EU Referendum


Brexit: the unsheeted dead


18/12/2016




Hearing our politicians interminably giving us their thoughts on Brexit, Booker writes, recalls those lines in Hamlet where Horatio speaks of the time, just before "the mighty Julius fell", when the "unsheeted dead did squeak and gibber in the Roman streets".

In his column headed: "Only one safe way out of the EU labyrinth", he tells us that, as our MPs and peers squeak and gibber in the streets and halls of Westminster, they merely parade their near-complete ignorance of how the EU works, and of everything a sensible exit from it would involve.

It is generally agreed, for instance, that, once we leave the EU, we need to continue trading with it without massive disruption. But scarcely any of them seem to know the difference between the EU’s "single market"; its "customs union"; its system of "customs co-operation"; or its "common commercial policy".

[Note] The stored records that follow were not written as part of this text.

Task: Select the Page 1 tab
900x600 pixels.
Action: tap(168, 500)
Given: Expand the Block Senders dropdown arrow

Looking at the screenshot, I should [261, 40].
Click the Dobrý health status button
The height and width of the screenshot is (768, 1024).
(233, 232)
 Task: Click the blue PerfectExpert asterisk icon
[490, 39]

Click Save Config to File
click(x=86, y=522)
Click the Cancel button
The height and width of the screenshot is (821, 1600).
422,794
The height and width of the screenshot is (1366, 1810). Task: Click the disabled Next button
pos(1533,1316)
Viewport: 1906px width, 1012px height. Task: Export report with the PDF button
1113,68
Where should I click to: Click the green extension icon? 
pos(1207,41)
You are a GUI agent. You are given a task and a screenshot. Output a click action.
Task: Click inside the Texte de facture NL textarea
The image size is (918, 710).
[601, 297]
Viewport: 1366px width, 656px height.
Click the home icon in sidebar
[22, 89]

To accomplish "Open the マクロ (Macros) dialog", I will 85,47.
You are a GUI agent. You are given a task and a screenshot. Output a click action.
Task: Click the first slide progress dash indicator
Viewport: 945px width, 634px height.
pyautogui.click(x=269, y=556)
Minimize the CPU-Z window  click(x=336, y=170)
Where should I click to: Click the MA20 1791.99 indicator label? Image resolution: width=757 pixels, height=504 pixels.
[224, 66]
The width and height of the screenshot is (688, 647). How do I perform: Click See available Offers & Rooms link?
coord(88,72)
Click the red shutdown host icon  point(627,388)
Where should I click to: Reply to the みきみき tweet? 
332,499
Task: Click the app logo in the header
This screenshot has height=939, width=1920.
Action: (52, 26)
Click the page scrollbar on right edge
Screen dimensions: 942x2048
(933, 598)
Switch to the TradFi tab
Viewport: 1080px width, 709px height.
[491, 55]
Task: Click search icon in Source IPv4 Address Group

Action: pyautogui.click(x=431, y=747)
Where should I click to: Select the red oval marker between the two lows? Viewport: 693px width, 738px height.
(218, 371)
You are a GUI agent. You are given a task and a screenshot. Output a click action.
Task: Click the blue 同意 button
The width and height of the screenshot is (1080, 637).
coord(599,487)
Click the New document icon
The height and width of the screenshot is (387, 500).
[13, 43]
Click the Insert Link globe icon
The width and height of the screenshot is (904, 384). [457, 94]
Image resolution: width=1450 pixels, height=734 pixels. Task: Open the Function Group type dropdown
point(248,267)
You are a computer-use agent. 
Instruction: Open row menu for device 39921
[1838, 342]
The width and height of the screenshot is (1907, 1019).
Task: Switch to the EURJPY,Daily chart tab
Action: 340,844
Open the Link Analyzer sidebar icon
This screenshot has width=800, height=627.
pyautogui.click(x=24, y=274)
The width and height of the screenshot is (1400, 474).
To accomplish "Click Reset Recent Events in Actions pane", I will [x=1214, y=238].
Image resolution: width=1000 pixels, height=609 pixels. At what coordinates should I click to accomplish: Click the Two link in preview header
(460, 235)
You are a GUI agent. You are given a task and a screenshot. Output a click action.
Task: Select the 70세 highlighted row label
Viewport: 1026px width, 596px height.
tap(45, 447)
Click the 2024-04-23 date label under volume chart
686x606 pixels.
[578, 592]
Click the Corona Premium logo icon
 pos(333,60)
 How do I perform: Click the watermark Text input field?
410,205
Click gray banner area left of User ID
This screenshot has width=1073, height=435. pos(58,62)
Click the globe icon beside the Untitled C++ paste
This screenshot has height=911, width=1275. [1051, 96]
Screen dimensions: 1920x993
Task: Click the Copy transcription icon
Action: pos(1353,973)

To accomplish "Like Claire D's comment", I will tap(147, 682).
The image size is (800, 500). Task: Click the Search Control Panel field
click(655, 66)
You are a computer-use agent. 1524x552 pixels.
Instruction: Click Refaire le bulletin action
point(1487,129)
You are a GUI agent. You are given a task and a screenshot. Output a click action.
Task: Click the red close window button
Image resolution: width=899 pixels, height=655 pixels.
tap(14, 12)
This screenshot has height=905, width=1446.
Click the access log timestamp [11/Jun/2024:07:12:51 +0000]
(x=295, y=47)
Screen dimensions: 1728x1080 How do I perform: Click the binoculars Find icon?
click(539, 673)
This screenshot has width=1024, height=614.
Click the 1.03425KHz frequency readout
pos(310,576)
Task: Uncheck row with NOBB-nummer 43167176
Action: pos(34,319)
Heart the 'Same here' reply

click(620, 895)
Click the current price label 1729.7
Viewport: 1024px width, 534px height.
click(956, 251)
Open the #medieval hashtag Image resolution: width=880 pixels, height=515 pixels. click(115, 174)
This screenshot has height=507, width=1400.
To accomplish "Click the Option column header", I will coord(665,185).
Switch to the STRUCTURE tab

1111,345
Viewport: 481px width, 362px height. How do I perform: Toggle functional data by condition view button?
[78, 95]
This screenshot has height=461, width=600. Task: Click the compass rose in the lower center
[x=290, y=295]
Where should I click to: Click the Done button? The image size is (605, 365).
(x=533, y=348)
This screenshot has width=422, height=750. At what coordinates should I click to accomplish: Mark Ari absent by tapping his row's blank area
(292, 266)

Yet, says Booker, without being aware of the crucial distinctions between each of these policies, they are doomed to circle round in a fog of total incomprehension.

The latest buzzword, as it dawns on some that extricating ourselves from the EU will be incredibly complicated, is that we may need a "transitional" arrangement, before we establish our final new relationship with it. And here we did at least hear some vaguely sensible words from Philip Hammond and David Davis last week.

As Davis put it, when questioned by an uncomprehending Commons committee, you can't have a "transitional" arrangement unless you know what it is you are transitioning to. Before you build the bridge, he pointed out, you need to have some idea of what is at the other end of it.

In fact, there is only one conceivable way to achieve the "smooth" transition that ministers speak of, avoiding the wholly unworkable alternatives proposed by the "hard Brexiteers": a one-off "free-trade deal", which would take far too long to negotiate, or reliance just on those fabled "WTO rules", which would plunge our trade into chaos. That is by rejoining the Efta, which we ourselves set up in 1959, so that we remain in the wider EEA.

This alone could enable us (a) to leave the EU and its "customs union"; (b) to continue trading "within the single market", as Theresa May insists we must, with full "customs co-operation"; (c) to escape from its "common commercial policy", which prevents us from striking our own trade deals with the outside world; and (d), under the EEA agreement, to regain some control of immigration from within the EU.

Since virtually none of our MPs seem to grasp the crucial differences between all these components in the jigsaw, we can only hope that at least Mrs May's closest advisers have by now done so. We can then use it as the transitional step to working out all the rest of what a successful exit from the EU would involve. Otherwise we really are in trouble.

Thus does Booker pick up on one of the key elements of the Brexit debate. It is not being driven by political dogma, prejudice or any of the normal influences, so much as an overwhelming and seemingly incurable ignorance.

Why that should be the case is one of those modern mysteries and, at present, seems beyond a solution. The ignorance stems not from a lack of information, or poverty of argument, but an almost wilful determination to stick to a pre-determined narrative and exclude anything which does not support it.

Those who argue for the "WTO option", for instance, reject any information as to the consequences of their choices, and never step beyond the self-imposed bounds of their own argument. Thus, the one question WTO advocates will never address, much less answer, is what happens the day after we leave?

What happens when we sends trucks full of cargo over the Channel, when all the current treaties have been terminated by us? What happens when there are no subordinate agreement, no mutual recognition, no common systems in place and no access to joint databases?

There was a time – a long time ago – when I thought that information was the antidote to ignorance. All I had to do, I thought, was to get to the right people and tell them what they needed to know – the correct information – and all would be well with the world.

Only latterly did I identify what I came to call "constructive ignorance", after "constructive dismissal", where people quite deliberately foster a state of ignorance. Largely, I surmised, they have adopted their narratives and need to protect them with a wall of ignorance. Otherwise, they crumble under the assault of facts, and their holders are faced with the inconvenience of having to rebuild them.

Thus do the "unsheeted dead" … "squeak and gibber", poisoning the debate and delaying an equitable solution to the most complex political problems since the war.

The real perversity is that, probably, the best way of ensuring a clean and certain break from the EU is to rejoin Efta and stay in the EEA. Given that this is so opposed by the "hard Brexiteers", they are making it politically difficult for Mrs May to take this route.

But, since the logic of a transitional arrangement is unarguable, they are pushing the Government into a less satisfactory arrangement – one that will most probably keep us more closely bound to the EU than we would prefer.

In this, there is a danger that, within the framework of a succession treaty, we never properly leave the EU. This could then pave the way for the "colleagues" to agree a new EU treaty which creates the "associate member" category, which special provisions for the UK to join.

One thus entirely sympathises with the view that there should be a "clean" break from the EU. But if the best way to do that, and protect UK economic interests, is the Efta/EEA route, then the most serious barrier to a successful Brexit are the "hard Brexiteers" and their "constructive ignorance".